Data listing
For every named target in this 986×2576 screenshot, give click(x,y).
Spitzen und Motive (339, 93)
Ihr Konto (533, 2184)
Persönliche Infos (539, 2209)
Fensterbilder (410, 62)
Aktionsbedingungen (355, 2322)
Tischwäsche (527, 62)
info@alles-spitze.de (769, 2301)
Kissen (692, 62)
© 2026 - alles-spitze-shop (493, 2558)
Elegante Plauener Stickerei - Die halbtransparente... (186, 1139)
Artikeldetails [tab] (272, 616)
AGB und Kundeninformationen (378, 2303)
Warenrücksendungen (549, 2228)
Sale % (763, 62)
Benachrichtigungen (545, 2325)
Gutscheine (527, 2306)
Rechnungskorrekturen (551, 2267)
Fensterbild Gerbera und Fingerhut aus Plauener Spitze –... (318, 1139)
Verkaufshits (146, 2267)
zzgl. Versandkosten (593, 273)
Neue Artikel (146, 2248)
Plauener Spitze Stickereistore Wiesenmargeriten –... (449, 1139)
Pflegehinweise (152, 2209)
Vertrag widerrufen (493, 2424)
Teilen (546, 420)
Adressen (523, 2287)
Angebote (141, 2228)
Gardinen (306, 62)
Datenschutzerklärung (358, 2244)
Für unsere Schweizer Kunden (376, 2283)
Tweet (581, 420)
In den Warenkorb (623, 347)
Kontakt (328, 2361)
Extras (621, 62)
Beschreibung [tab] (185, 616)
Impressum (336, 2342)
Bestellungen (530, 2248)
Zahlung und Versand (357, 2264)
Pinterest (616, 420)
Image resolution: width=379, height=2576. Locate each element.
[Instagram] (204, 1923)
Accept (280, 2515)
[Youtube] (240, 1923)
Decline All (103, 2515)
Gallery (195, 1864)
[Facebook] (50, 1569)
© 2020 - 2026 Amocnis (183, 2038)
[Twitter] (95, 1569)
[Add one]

Task directions
Every line from the one containing "Impressum (336, 2342)" to the end of the entries must be set down exactly, with none omitted and none added.

Exercise response
Impressum (336, 2342)
Bestellungen (530, 2248)
Zahlung und Versand (357, 2264)
Pinterest (616, 420)
Image resolution: width=379, height=2576. Locate each element.
[Instagram] (204, 1923)
Accept (280, 2515)
[Youtube] (240, 1923)
Decline All (103, 2515)
Gallery (195, 1864)
[Facebook] (50, 1569)
© 2020 - 2026 Amocnis (183, 2038)
[Twitter] (95, 1569)
[Add one]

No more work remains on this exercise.